## EXTRACT PROVIDED
** start **

[Nouveau] [PATCH 09/17] drm/radeon: use common fence implementation for fences

Daniel Vetter daniel at ffwll.ch
Tue Jul 22 06:26:52 PDT 2014


On Tue, Jul 22, 2014 at 02:19:57PM +0200, Christian König wrote:
> Am 22.07.2014 13:57, schrieb Daniel Vetter:
> >On Tue, Jul 22, 2014 at 01:46:07PM +0200, Daniel Vetter wrote:
> >>On Tue, Jul 22, 2014 at 10:43:13AM +0200, Christian König wrote:
> >>>Am 22.07.2014 06:05, schrieb Dave Airlie:
> >>>>On 9 July 2014 22:29, Maarten Lankhorst <maarten.lankhorst at canonical.com> wrote:
> >>>>>Signed-off-by: Maarten Lankhorst <maarten.lankhorst at canonical.com>
> >>>>>---
> >>>>>  drivers/gpu/drm/radeon/radeon.h        |   15 +-
> >>>>>  drivers/gpu/drm/radeon/radeon_device.c |   60 ++++++++-
> >>>>>  drivers/gpu/drm/radeon/radeon_fence.c  |  223 ++++++++++++++++++++++++++------
> >>>>>  3 files changed, 248 insertions(+), 50 deletions(-)
> >>>>>
> >>>> From what I can see this is still suffering from the problem that we
> >>>>need to find a proper solution to,
> >>>>
> >>>>My summary of the issues after talking to Jerome and Ben and
> >>>>re-reading things is:
> >>>>
> >>>>We really need to work out a better interface into the drivers to be
> >>>>able to avoid random atomic entrypoints,
> >>>Which is exactly what I criticized from the very first beginning. Good to
> >>>know that I'm not the only one thinking that this isn't such a good idea.
> >>I guess I've lost context a bit, but which atomic entry point are we
> >>talking about? Afaics the only one that's mandatory is the is
> >>fence->signaled callback to check whether a fence really has been
> >>signalled. It's used internally by the fence code to avoid spurious
> >>wakeups. Afaik that should be doable already on any hardware. If that's
> >>not the case then we can always track the signalled state in software and
> >>double-check in a worker thread before updating the sw state. And wrap
> >>this all up into a special fence class if there's more than one driver
> >>needing this.

** end **

## WRITTEN PROBLEM
Could you reproduce everything in the patch discussion above, word for word, from "On Tue, Jul 22, 2014 at 02:19:57PM" down to "insertions(+), 50 deletions(-)"?

## DATA SECTION

** start **

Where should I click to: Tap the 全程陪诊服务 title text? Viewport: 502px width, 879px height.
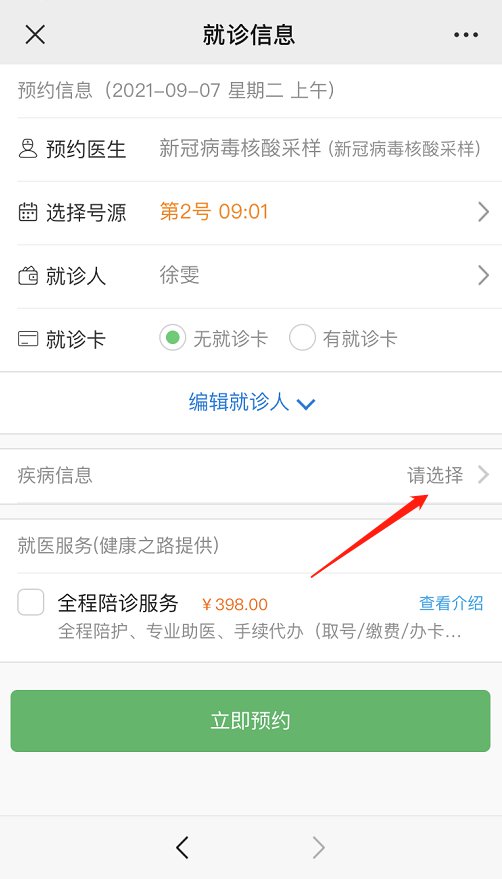[x=118, y=603]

** end **

## ANSWER TO THIS TASK
On Tue, Jul 22, 2014 at 02:19:57PM +0200, Christian König wrote:
> Am 22.07.2014 13:57, schrieb Daniel Vetter:
> >On Tue, Jul 22, 2014 at 01:46:07PM +0200, Daniel Vetter wrote:
> >>On Tue, Jul 22, 2014 at 10:43:13AM +0200, Christian König wrote:
> >>>Am 22.07.2014 06:05, schrieb Dave Airlie:
> >>>>On 9 July 2014 22:29, Maarten Lankhorst <maarten.lankhorst at canonical.com> wrote:
> >>>>>Signed-off-by: Maarten Lankhorst <maarten.lankhorst at canonical.com>
> >>>>>---
> >>>>>  drivers/gpu/drm/radeon/radeon.h        |   15 +-
> >>>>>  drivers/gpu/drm/radeon/radeon_device.c |   60 ++++++++-
> >>>>>  drivers/gpu/drm/radeon/radeon_fence.c  |  223 ++++++++++++++++++++++++++------
> >>>>>  3 files changed, 248 insertions(+), 50 deletions(-)